One of the hazards of pre-publication reviewing is that the books we are evaluating are still works in progress. They're mostly finished, but many are still going through copy editing and proofreading. We check quoted language with the publisher to make sure it hasn't changed and learn sometimes that it has. Other times we will simply describe something that has been changed, and the publisher will let us know.
In the vast majority of these cases, we are able to make any necessary adjustments to a review before publishing it. It's not impossible, though, for us to go to print and then learn that a book has been changed enough to trigger a review revision.
Such was the case withEmily Trunko's Dear My Blank, a book compiled from her Tumblr of the same name, which collects letters written but never sent. We felt the unvarnished look into anonymous souls was "both accessible and important," and we said so, also praising its "often unflinching, frank language that doesn't shy away from expletives."
And then Crown, the publisher, wrote to tell us they’d purged the book of its f-bombs.
My reviewer went back to her ARC for a "cuss count": three "ass"es, two "damn"s, three "shit"s—and 23 "fuck"s, about half of which were in one letter whose text consisted of nothing but reiterations of "You fucking idiot." Who has never wanted to write that letter? I ask you. It and others with the offending word have been pulled from the finished book.

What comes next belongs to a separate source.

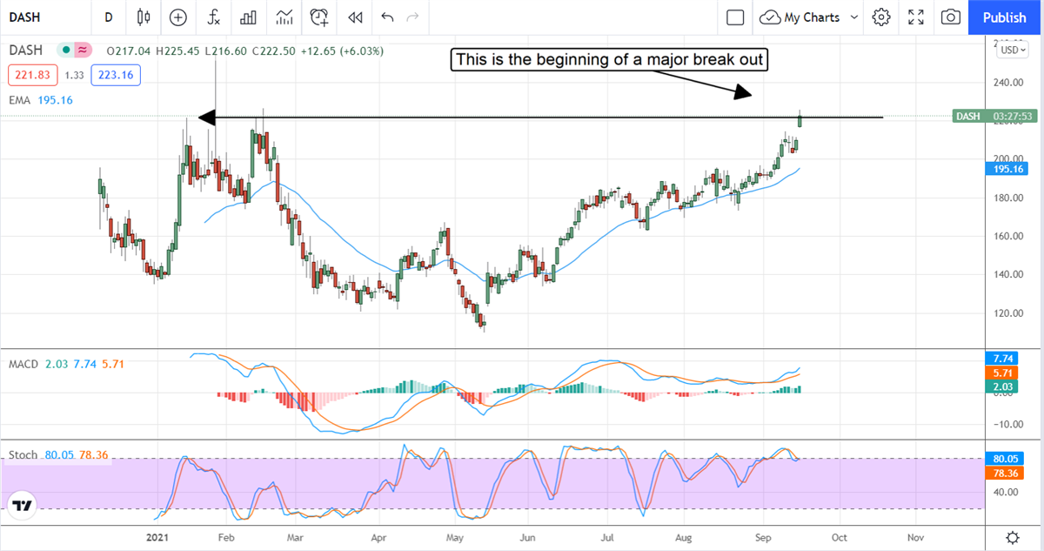Open the D time interval dropdown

Well, shit. The Tumblr may not shy away from expletives, but Crown sure has. Now, not only do we have to revise our review, we have to publicize that revision and reach out to our licensees with the new review.
The kicker is that although we still feel the book is a valuable one, it's lost some of its gritty luster along with those "fuck"s. And now I'm saying something I never thought I would: here's hoping readers will find them on the Tumblr.
Vicky Smith is the children's & teen editor.